Les détails de ce récit nous renseignent mieux que quoi que ce soit sur le caractère de Boccace et la physionomie de ses dernières années. Nous apercevons ce qu’il y avait de bonté et de droiture au fond de ce caractère si variable. On peut aimer cet homme qui, après avoir tant remué d’idées et d’images, tant traversé d’aventures, prenait plaisir encore à la société d’une enfant de cinq ans.

L’année suivante, à l’automne, il retournait visiter Pétrarque, qui, las de Venise, déjà malade et préoccupé de mille façons, s’était retiré à Padoue, pour s’y consacrer tout entier aux charges pieuses de son canonicat.

Les deux amis ne devaient plus se revoir.
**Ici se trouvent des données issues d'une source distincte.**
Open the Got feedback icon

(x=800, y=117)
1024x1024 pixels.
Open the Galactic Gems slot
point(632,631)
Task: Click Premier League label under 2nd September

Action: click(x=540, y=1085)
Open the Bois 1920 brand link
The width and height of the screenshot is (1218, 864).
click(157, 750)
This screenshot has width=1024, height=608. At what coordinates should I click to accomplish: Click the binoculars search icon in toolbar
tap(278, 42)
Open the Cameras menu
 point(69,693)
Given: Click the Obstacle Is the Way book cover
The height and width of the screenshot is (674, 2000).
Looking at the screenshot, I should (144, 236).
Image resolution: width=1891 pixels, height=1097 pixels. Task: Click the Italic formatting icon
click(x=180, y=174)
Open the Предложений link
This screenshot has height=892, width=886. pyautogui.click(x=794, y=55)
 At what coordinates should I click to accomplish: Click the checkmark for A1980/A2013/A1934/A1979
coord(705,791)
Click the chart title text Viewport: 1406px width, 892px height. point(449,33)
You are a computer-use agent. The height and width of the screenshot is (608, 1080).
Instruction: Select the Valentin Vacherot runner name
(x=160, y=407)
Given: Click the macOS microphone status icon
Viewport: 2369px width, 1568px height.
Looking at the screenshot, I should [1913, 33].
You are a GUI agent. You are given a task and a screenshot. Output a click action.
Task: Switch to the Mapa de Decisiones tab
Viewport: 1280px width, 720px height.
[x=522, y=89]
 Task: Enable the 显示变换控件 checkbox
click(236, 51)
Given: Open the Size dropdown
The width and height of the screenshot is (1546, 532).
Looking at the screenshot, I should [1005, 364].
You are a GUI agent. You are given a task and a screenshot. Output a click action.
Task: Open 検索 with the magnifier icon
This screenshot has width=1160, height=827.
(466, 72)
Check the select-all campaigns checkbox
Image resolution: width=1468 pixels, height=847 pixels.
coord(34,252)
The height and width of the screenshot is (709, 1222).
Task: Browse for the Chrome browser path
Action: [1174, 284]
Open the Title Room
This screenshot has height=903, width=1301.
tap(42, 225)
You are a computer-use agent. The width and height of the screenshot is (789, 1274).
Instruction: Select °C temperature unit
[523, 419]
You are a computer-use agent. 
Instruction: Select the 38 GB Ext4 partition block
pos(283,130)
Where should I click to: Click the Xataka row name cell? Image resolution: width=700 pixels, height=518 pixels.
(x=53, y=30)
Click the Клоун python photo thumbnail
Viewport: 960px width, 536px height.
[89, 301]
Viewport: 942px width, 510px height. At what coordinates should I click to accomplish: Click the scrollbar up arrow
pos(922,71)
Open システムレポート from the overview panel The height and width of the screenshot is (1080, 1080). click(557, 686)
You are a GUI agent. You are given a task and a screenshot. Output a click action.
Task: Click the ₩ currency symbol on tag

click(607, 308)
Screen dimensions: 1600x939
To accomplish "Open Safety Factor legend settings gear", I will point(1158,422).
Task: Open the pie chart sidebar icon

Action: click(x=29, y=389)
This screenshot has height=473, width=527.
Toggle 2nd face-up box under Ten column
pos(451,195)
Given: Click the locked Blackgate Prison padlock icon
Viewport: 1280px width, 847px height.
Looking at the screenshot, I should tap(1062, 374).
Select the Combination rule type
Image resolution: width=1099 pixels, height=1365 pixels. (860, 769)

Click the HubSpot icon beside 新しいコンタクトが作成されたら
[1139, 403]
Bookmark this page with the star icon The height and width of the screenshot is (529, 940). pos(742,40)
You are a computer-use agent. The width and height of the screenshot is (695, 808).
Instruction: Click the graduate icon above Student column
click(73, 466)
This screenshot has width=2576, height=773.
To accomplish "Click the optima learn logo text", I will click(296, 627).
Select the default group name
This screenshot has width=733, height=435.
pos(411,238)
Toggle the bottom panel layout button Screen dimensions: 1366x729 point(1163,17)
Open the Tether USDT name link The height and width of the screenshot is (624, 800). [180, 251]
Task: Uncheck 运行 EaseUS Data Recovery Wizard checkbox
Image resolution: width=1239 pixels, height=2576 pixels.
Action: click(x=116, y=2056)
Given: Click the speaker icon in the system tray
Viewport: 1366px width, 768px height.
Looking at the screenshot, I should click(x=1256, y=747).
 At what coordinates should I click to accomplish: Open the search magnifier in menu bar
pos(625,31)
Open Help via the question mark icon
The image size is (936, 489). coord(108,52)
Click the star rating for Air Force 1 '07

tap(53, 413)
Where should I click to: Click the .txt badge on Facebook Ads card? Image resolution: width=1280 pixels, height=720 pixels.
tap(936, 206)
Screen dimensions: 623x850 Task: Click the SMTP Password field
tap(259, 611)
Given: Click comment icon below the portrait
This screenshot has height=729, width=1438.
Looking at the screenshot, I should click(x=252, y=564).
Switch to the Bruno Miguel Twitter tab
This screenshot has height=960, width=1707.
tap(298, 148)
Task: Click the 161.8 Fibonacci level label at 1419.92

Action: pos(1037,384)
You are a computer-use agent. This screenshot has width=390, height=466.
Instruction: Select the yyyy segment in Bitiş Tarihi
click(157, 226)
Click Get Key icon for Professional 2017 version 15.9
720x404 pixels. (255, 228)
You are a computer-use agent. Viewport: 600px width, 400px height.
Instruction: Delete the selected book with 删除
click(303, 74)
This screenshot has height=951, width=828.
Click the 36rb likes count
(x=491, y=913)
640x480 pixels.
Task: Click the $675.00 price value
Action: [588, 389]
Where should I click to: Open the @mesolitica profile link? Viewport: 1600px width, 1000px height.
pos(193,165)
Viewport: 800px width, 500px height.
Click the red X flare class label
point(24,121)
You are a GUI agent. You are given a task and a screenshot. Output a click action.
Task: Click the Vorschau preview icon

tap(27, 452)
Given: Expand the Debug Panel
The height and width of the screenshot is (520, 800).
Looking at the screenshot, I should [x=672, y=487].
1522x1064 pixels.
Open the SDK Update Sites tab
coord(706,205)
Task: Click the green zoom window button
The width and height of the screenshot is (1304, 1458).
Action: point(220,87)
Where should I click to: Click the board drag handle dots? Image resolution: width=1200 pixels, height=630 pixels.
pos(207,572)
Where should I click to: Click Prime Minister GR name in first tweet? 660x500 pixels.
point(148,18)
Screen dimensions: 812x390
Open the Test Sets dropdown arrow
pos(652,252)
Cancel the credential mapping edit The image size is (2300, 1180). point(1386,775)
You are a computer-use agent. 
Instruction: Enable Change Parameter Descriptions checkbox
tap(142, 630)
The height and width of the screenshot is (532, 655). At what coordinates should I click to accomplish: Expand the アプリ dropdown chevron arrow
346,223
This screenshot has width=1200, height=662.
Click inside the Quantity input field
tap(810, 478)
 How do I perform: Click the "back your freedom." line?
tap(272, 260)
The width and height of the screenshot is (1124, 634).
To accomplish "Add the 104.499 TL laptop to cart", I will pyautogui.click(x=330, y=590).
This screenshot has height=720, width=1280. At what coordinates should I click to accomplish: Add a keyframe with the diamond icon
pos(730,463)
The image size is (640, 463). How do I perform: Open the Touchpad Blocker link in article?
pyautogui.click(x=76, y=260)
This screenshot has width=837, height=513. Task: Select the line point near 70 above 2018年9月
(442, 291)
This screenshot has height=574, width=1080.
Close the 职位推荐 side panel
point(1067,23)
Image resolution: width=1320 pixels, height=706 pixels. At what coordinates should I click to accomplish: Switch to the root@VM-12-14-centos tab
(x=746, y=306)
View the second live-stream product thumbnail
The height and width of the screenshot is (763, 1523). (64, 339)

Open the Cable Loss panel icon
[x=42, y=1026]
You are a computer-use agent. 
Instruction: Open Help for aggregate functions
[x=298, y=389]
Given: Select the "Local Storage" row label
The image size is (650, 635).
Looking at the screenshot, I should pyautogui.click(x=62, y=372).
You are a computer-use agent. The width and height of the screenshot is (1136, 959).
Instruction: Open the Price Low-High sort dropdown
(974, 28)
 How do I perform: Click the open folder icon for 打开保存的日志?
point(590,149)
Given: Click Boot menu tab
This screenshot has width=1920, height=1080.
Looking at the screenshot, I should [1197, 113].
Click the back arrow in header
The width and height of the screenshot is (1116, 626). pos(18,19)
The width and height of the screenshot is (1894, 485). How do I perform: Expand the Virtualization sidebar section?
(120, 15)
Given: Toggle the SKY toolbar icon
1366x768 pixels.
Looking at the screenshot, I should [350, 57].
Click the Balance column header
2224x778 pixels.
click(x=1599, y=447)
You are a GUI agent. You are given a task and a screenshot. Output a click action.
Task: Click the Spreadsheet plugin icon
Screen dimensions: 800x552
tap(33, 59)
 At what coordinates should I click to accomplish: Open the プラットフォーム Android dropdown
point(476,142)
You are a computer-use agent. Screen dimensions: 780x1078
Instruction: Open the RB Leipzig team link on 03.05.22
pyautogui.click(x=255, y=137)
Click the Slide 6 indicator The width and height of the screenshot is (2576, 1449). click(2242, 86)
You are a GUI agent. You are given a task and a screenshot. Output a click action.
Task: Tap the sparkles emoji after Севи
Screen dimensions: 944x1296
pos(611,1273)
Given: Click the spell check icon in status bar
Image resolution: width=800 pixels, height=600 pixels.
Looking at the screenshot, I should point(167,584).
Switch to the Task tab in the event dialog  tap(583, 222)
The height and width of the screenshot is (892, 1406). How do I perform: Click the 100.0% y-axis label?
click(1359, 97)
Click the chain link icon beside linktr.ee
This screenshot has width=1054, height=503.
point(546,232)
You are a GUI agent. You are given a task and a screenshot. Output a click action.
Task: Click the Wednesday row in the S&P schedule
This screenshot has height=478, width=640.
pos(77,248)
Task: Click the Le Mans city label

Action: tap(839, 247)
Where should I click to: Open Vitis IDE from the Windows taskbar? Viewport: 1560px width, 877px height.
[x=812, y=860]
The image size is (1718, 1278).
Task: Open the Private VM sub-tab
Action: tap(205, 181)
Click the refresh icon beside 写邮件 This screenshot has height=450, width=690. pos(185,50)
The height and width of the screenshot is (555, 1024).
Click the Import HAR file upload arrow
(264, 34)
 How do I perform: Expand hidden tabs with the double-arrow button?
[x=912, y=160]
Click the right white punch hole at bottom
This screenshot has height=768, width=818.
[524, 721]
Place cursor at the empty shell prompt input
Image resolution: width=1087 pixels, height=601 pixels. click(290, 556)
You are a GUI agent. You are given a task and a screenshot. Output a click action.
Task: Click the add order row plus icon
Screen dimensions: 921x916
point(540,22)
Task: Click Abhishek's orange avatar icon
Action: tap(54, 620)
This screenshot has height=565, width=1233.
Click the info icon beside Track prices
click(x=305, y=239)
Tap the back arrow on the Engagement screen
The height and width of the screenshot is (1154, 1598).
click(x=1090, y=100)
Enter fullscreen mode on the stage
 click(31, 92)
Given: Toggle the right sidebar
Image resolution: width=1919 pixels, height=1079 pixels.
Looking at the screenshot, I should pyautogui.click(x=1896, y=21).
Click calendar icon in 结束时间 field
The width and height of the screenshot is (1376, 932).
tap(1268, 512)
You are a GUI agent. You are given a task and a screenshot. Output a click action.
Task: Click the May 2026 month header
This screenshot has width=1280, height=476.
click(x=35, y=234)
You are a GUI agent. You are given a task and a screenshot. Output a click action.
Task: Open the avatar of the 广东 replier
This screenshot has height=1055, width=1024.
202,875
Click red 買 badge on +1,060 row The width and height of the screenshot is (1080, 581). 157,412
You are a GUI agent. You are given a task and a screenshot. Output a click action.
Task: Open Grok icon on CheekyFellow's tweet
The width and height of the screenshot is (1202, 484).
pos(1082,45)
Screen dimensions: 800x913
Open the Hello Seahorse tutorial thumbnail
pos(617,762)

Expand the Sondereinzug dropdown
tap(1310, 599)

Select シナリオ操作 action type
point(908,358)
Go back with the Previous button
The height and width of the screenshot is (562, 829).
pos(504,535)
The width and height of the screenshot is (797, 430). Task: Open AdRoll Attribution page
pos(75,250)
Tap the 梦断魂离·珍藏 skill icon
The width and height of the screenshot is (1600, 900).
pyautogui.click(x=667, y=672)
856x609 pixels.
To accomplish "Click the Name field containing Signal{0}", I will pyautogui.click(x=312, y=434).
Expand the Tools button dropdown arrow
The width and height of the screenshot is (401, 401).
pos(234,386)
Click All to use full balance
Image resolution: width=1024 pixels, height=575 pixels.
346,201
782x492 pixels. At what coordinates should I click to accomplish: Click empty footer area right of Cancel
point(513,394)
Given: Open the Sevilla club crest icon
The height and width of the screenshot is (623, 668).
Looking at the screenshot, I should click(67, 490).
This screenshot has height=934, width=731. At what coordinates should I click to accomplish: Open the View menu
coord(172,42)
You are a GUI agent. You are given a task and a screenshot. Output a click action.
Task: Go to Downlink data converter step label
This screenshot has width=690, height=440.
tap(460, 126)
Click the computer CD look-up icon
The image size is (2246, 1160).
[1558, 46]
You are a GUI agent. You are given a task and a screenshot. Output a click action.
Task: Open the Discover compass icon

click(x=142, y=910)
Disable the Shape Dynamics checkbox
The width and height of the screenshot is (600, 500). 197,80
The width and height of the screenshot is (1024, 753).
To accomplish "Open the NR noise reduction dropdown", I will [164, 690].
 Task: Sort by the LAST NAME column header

La maladie calma l’humeur vagabonde de Boccace. Après son dernier retour de Naples. en 1370, il semble qu’il ne quitta plus guère Certaldo. Sa santé était devenue tout à fait mauvaise. Il avait des essoufflemens pénibles et souffrait à monter les escaliers. Cependant il revint encore à Florence, dans l’automne de 1373, pour y remplir un devoir et y recevoir un honneur qui fut le couronnement de sa vie littéraire. Les Florentins, dès lors, n’entendaient plus complètement la Divine Comédie, et, pour que les enseignemens contenus dans le poème national pussent être conservés aux nouvelles générations, les prieurs de la ville avaient décrété qu’un commentaire public en serait fait aux frais de la république. On allouait au titulaire de cette chaire spéciale un traitement fort large de 100 florins d’or. Nul n’était plus capable que Boccace de s’acquitter d’une pareille charge. Il avait écrit déjà une vie de Dante, conçue, à vrai dire, sur le modèle des beaux contes moraux qui sont dans les Malheurs des hommes illustres, comme un roman plutôt qu’un chapitre d’histoire. Mais il n’a jamais écrit autrement l’histoire, et ne songea assurément qu’à honorer son maître.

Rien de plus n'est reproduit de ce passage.